(Data supplied begins)

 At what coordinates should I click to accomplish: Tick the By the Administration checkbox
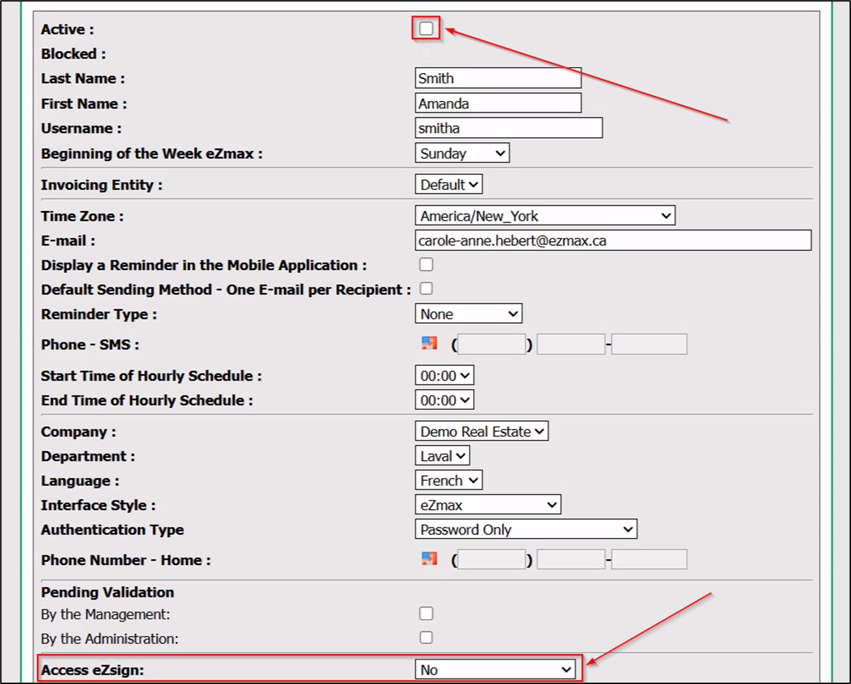pos(426,637)
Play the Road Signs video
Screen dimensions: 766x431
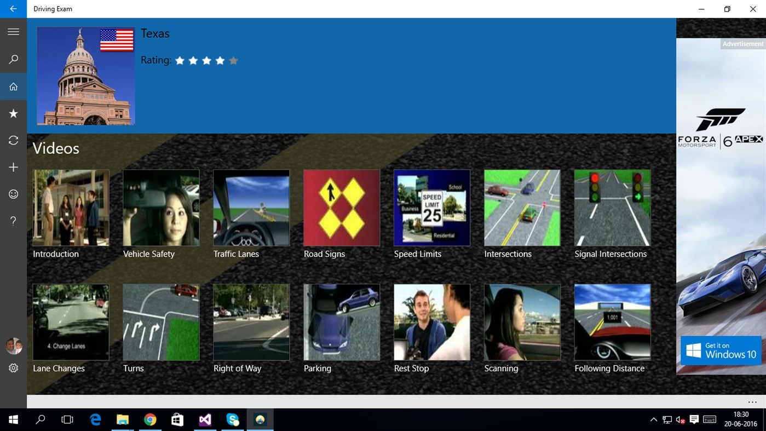coord(341,208)
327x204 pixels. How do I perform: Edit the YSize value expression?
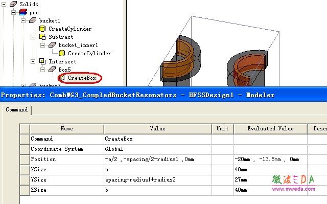(158, 180)
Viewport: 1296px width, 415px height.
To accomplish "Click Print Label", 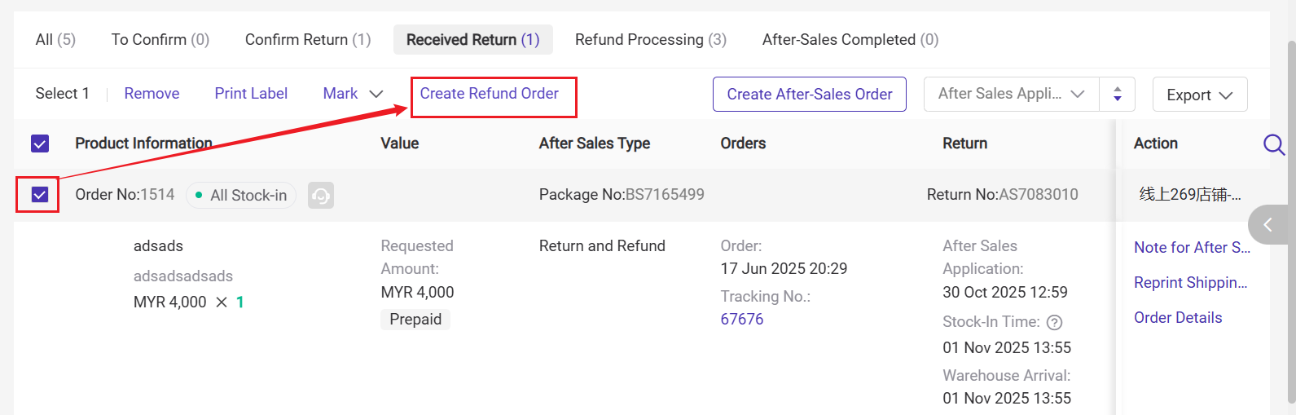I will pos(251,94).
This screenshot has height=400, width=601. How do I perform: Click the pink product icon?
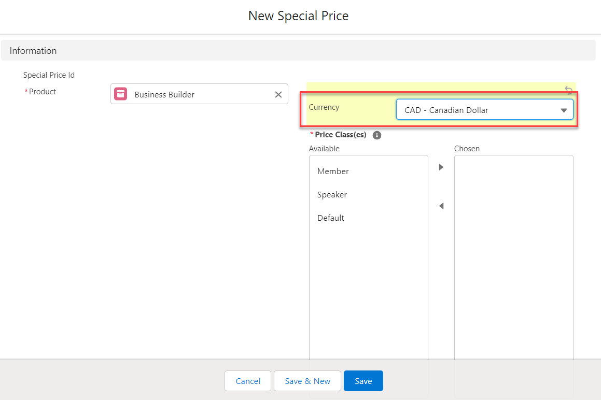coord(121,94)
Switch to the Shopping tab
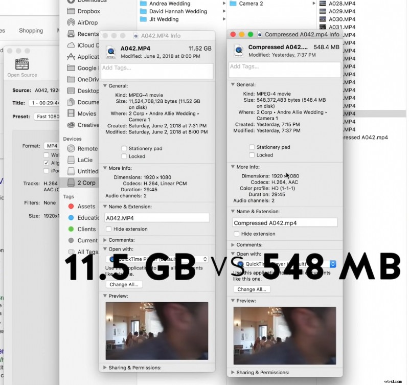409x385 pixels. (x=31, y=30)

(Data supplied ends)

=== Aim of the task ===
Return exactly the lines starting at the line with "This screenshot has" and ending at the last line of the listing, both ends included; pictures are to be left out.

=== Completed exercise ===
This screenshot has height=400, width=601. How do I perform: Click the pink product icon?
coord(121,94)
Switch to the Shopping tab
409x385 pixels. (x=31, y=30)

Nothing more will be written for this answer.